Of course, value is subjective. But still:

With its terracotta-tiled stone houses perched on a rocky crag overlooking rugged countryside, it might seem like the perfect Italian hill town.

But San Piero Patti has been losing inhabitants to ageing and migration for decades and has now decided to offer its empty houses for sale at €1 (90p) each in a bid to inject new life into the community.

New owners will be obliged to restore the often dilapidated homes, using traditional stone, timber and terracotta roofing and employing, where possible, local artisans.

Sicily, like most of the Mezzogiorno, is undergoing depopulation. That does leave large chunks of housing that no one locally wants to use. It’s thus cheap enough to buy. But those restoration costs – it’s entirely possible to end up with something worth less on that market than the costs of just having done it up. Sure, value is subjective, you or I might think an Italian cottage worth that doing up cost. The market is telling us that the rest of the world, on average, doesn’t agree.

And there is a reason why these areas are undergoing depopulation of course.
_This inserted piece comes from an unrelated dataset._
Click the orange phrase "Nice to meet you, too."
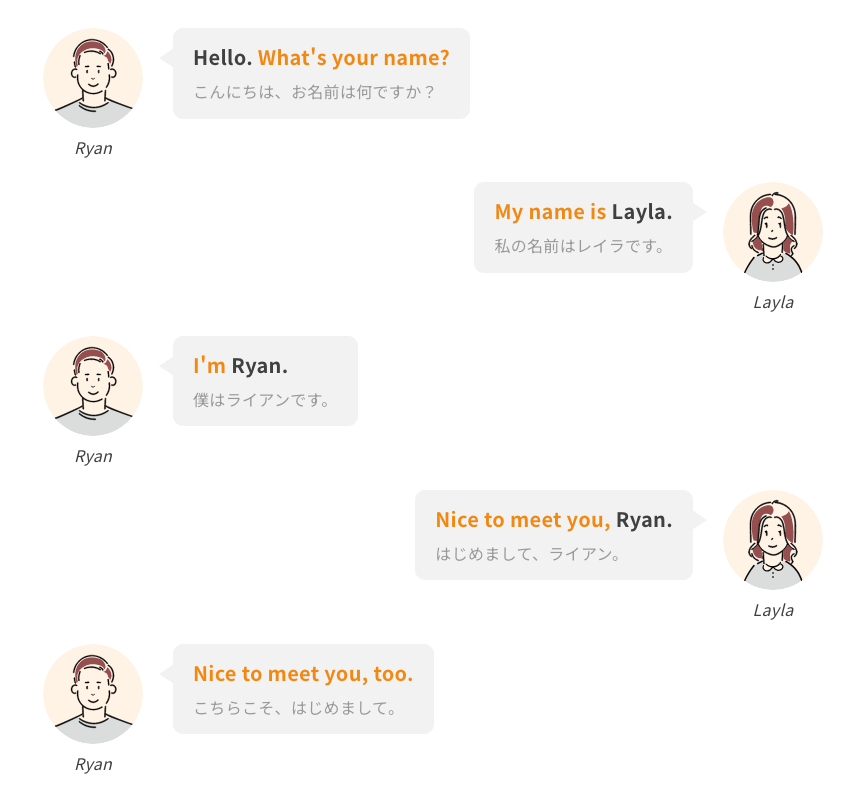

Other places offer greater value as a place to live.

9 thoughts on “They’re not worth this much”

  1. There are lots of people that still dream of living a simple life in the countryside, and it’s true that years ago such dreamers were content to ‘live up lanes with fires in a bucket, eat windfalls and tinned sardines…’ Unfortunately, as you say, the cost of restoring and maintaining rural hovels is an expensive business, increasingly restricted to those with deep pockets.

  2. “Ah, the dream of a simple life in the country”

    “Fucks sake, why is the internet connection so shit? I demand the Government upgrade to 40MBps immediately!!”

  3. The global, French insurer I worked for refused to touch anything south of Rome – “we leave that to Generali”. In the Mezzogiorno, they regard general insurance as a savings policy, that can be dipped into as required by a convenient accident.

    And that’s before we get to the protection money …

  4. Before I put coin of the realm down, I’d try real hard to find out why the area is undergoing depopulation. If houses can’t be given away, there tends to be more than one real good reason.

  5. I suppose that if you bought it, moved in and started renovation works, a friendly local would sidle up and give you the name of a relative in the building trade. If you chose not to use his services, a succession of odd accidents would start happening, such as your garden being set alight, your water disconnected, a sewage waggon shedding its load outside your front door, your windows repeatedly being smashed and anything else that BIS might suggest

  6. New owners will be obliged to restore the often dilapidated homes, using traditional stone, timber and terracotta roofing and employing, where possible, local artisans.

    Those restrictions should be enough to ensure anyone with any sense walks away.

    Maybe their target market is Ritchie, Jones etc

  7. “The market is telling us that the rest of the world, on average, doesn’t agree.”
    Surely the market is telling us that, at the margin, the rest of the world does not agree.